VMware vDefend

 View Only
  • 1.  Extended Switch accross multiple ESX hosts

    Posted Aug 14, 2023 09:43 PM

    Hello,

     

    I am new to VMWare and I would like to know if a vSwitch can be extended across multiple ESXs.

    My goal is to deploy a Virtual Firewall that has two interfaces and outside and inside interface.

    The outside interface is connected to a virtual switch with connections to uplinks to external connectivity.

    The inside interface is connected to an internal isolated protected vSwitch with no uplinks.

    I have the need to extend the internal switch risiding on ESX1 for example to another ESX2 server where I can deploy other servers to be protected over the same virtual firewall.

    Thanks



  • 2.  RE: Extended Switch accross multiple ESX hosts

    Posted Aug 14, 2023 10:36 PM

    Good afternoon, hope you are fine.

    What you will have is a DVS, this DVS (Distributed Virtual Switch) will be used by all the hosts that you define. My question is, is the DFW going to use for north - south traffic only, or is it going to be used for east - west traffic as well? If this is the scenario, you will need to use NSX.

    Best Regards.

    SG



  • 3.  RE: Extended Switch accross multiple ESX hosts

    Posted Aug 14, 2023 11:11 PM

    It is only for North/South traffic.

     

    So the DVS will behave as one single switch accross multiple ESX servers?



  • 4.  RE: Extended Switch accross multiple ESX hosts

    Posted Aug 15, 2023 07:16 AM

    Yes all hosts can be connected to a distributed switch for central management and administration.

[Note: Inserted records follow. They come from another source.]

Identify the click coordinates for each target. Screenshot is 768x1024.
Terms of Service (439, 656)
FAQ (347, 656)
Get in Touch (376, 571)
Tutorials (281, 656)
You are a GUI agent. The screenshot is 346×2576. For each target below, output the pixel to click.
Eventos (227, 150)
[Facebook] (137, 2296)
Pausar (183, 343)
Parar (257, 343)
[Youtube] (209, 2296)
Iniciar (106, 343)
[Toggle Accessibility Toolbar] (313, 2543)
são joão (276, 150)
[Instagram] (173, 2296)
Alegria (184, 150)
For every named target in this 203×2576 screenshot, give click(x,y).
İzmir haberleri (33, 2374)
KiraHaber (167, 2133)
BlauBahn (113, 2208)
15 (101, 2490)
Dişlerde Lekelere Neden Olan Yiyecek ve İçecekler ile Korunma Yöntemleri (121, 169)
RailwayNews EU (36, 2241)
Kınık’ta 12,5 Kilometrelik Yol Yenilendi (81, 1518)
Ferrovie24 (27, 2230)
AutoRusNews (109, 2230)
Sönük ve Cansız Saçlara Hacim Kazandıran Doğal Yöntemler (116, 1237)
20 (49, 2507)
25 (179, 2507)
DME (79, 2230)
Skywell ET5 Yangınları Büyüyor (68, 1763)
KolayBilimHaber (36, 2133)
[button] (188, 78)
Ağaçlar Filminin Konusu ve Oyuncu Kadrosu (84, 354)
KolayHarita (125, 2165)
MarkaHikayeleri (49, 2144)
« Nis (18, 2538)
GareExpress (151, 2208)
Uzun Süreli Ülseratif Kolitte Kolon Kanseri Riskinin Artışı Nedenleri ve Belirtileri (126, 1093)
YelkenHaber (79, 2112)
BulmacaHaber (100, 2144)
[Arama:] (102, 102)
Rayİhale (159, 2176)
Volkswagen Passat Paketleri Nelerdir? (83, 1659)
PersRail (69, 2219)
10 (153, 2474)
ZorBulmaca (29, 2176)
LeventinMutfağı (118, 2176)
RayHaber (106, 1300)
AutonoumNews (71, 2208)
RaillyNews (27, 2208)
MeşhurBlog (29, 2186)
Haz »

However you will require the Enterprise Plus licence for all hosts CPUs to use that distributed switch. (or if you have vSAN, the distributed switch feature is included)



  • 5.  RE: Extended Switch accross multiple ESX hosts

    Broadcom Employee
    Posted Aug 15, 2023 07:59 AM
    And just because you have the distributed switch working on all your hosts, that doesn't have an effect on traffic flow.

    In other words, if your virtual firewall is a VM and you build it on one host, connecting that VM to a port group on your distributed switch doesn't also "distribute" copies of the virtual firewall VM to all your other hosts.